By: Derek Hawkins//September 12, 2016//
7th Circuit Court of Appeals
Case Name: United States of America v. Justin Edwards; United States of America v. Ryan Pouliot
Case No.: 15-2373; 152374; 15-2552
Officials: POSNER, MANION, and SYKES, Circuit Judges.
Focus: Sentencing – Ehancement
Appellant’s argue that prior burglary conviction does not count as crime of violence.

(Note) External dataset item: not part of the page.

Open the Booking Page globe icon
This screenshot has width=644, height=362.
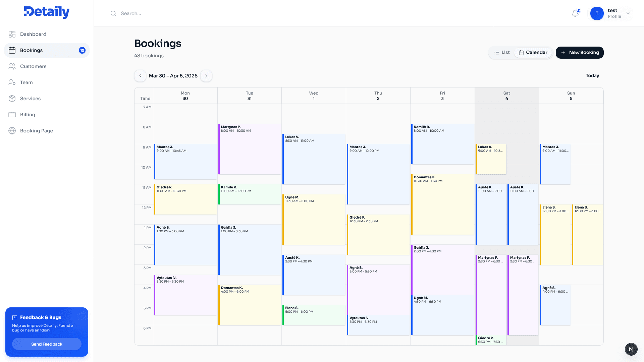[12, 131]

“These two appeals illustrate a practical difficulty that can arise in applying the Mathis/Descamps rule. In the state-court proceedings against Edwards and Pouliot, the complaint and information specify that each defendant was charged with burgling a dwelling. If Wisconsin law required that all facts alleged in the charging documents be proved to a jury beyond a reasonable doubt, we could conclude that “dwelling” is an element. But because the charging documents may allege additional facts, the inclusion of “dwelling” tells us nothing about whether it’s an element of burglary or simply a factual description of the type of enclosed structure the defendant entered. Edwards’s plea colloquy is similarly unhelpful: It includes a recitation of the “elements of burglary as they apply to [Edwards’s] case.” (Emphasis added.) In short, the record materials simply do not speak to whether “building” and “dwelling” are elements or means. Left with only the text and structure of Wisconsin’s burglary statute, we conclude that subsection (a) lists alternative means rather than elements and is therefore indivisible. That conclusion resolves this appeal: The elements of the crime of conviction “cover a greater swath of conduct” than the elements of the Guidelines offense, so the defendants’ burglary convictions cannot serve as predicate offenses under § 2K2.1(a). Mathis, 136 S. Ct. at 2251. Edwards and Pouliot are entitled to resentencing.